Whenever a line in the entries includes the word "agent", copy that line out.

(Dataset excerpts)
------------------------------------
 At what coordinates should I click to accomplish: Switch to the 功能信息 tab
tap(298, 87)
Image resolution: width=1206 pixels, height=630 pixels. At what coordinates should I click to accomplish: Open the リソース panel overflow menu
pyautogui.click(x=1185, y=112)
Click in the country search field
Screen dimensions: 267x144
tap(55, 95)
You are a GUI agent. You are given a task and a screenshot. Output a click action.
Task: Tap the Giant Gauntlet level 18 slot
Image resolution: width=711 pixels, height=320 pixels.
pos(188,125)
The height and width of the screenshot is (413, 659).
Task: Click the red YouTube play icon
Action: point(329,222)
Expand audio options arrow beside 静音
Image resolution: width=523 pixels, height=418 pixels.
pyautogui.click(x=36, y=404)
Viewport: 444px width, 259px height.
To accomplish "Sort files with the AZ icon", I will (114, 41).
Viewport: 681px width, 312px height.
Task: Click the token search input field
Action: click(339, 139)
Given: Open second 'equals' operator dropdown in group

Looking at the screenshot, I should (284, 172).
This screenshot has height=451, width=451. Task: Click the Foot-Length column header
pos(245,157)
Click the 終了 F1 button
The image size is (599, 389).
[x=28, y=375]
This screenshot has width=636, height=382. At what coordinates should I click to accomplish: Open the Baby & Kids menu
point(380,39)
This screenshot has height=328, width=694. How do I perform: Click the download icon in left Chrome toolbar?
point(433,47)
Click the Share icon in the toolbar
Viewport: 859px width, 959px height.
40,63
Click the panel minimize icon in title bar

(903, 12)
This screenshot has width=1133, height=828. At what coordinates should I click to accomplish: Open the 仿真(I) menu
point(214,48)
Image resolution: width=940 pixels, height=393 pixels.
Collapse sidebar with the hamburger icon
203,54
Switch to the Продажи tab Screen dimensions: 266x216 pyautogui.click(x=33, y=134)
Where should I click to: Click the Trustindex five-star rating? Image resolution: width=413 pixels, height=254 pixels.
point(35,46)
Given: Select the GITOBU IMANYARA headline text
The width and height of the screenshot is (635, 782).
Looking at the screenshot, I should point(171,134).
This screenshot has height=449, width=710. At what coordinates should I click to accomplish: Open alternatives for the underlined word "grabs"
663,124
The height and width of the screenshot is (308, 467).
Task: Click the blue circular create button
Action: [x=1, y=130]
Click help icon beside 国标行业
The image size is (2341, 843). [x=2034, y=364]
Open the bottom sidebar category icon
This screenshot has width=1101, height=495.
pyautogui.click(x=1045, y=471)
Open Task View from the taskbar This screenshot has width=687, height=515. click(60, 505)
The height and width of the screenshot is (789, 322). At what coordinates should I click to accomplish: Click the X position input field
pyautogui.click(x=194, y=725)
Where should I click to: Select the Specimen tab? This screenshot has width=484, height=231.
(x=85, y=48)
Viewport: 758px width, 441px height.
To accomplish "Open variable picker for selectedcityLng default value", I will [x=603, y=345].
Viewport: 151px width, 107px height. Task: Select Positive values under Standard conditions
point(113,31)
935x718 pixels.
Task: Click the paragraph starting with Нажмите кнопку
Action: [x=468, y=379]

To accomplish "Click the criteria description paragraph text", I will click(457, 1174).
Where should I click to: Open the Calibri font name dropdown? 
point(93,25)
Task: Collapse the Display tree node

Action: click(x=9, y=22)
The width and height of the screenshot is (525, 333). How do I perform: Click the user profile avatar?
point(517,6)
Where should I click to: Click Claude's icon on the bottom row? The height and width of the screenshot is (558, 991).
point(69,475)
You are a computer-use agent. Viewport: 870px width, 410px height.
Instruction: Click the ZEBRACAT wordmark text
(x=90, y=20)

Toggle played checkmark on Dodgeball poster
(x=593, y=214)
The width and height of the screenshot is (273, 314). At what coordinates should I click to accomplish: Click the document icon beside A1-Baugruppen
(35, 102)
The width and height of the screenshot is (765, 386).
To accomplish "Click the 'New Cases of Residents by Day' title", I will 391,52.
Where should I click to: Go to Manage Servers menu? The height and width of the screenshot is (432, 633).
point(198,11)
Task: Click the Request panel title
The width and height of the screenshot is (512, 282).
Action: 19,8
------------------------------------
• **RESPONSE BOX**:
You are a GUI agent. You are given a task and a screenshot. Output a click action.
You are a computer-use agent. Viewport: 870px width, 410px height.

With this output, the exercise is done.